- Stated goal -
Output each of the following lines word for word, without changing or leaving out anything.

- Excerpted records -
□ □ □

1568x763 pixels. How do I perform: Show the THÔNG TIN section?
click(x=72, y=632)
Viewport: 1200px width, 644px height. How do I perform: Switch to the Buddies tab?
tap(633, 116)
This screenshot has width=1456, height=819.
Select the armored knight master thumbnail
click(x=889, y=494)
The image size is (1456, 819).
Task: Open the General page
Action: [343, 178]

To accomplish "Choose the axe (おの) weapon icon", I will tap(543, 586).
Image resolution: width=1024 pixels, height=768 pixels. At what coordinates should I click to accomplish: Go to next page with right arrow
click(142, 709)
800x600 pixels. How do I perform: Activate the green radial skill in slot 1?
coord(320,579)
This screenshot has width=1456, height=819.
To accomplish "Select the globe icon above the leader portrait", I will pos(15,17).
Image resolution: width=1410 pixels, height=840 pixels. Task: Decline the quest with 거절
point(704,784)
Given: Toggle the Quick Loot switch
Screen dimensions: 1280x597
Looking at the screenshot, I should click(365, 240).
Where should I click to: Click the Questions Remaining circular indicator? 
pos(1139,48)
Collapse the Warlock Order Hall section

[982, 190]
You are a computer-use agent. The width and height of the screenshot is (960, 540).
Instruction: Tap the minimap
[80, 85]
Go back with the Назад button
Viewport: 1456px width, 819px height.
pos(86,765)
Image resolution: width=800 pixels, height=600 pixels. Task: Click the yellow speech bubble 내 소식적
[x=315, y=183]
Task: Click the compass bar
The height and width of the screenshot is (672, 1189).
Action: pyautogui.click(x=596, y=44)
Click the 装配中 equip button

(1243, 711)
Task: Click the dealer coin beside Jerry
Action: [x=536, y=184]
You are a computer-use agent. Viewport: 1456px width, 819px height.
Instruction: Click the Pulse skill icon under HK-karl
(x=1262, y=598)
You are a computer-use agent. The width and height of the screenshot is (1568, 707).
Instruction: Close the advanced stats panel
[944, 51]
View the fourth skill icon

□ □ □

- Problem solution -
1568x763 pixels. How do I perform: Show the THÔNG TIN section?
click(x=72, y=632)
Viewport: 1200px width, 644px height. How do I perform: Switch to the Buddies tab?
tap(633, 116)
This screenshot has width=1456, height=819.
Select the armored knight master thumbnail
click(x=889, y=494)
The image size is (1456, 819).
Task: Open the General page
Action: [343, 178]

To accomplish "Choose the axe (おの) weapon icon", I will tap(543, 586).
Image resolution: width=1024 pixels, height=768 pixels. At what coordinates should I click to accomplish: Go to next page with right arrow
click(142, 709)
800x600 pixels. How do I perform: Activate the green radial skill in slot 1?
coord(320,579)
This screenshot has width=1456, height=819.
To accomplish "Select the globe icon above the leader portrait", I will pos(15,17).
Image resolution: width=1410 pixels, height=840 pixels. Task: Decline the quest with 거절
point(704,784)
Given: Toggle the Quick Loot switch
Screen dimensions: 1280x597
Looking at the screenshot, I should click(365, 240).
Where should I click to: Click the Questions Remaining circular indicator? 
pos(1139,48)
Collapse the Warlock Order Hall section

[982, 190]
You are a computer-use agent. The width and height of the screenshot is (960, 540).
Instruction: Tap the minimap
[80, 85]
Go back with the Назад button
Viewport: 1456px width, 819px height.
pos(86,765)
Image resolution: width=800 pixels, height=600 pixels. Task: Click the yellow speech bubble 내 소식적
[x=315, y=183]
Task: Click the compass bar
The height and width of the screenshot is (672, 1189).
Action: pyautogui.click(x=596, y=44)
Click the 装配中 equip button

(1243, 711)
Task: Click the dealer coin beside Jerry
Action: [x=536, y=184]
You are a computer-use agent. Viewport: 1456px width, 819px height.
Instruction: Click the Pulse skill icon under HK-karl
(x=1262, y=598)
You are a computer-use agent. The width and height of the screenshot is (1568, 707).
Instruction: Close the advanced stats panel
[944, 51]
View the fourth skill icon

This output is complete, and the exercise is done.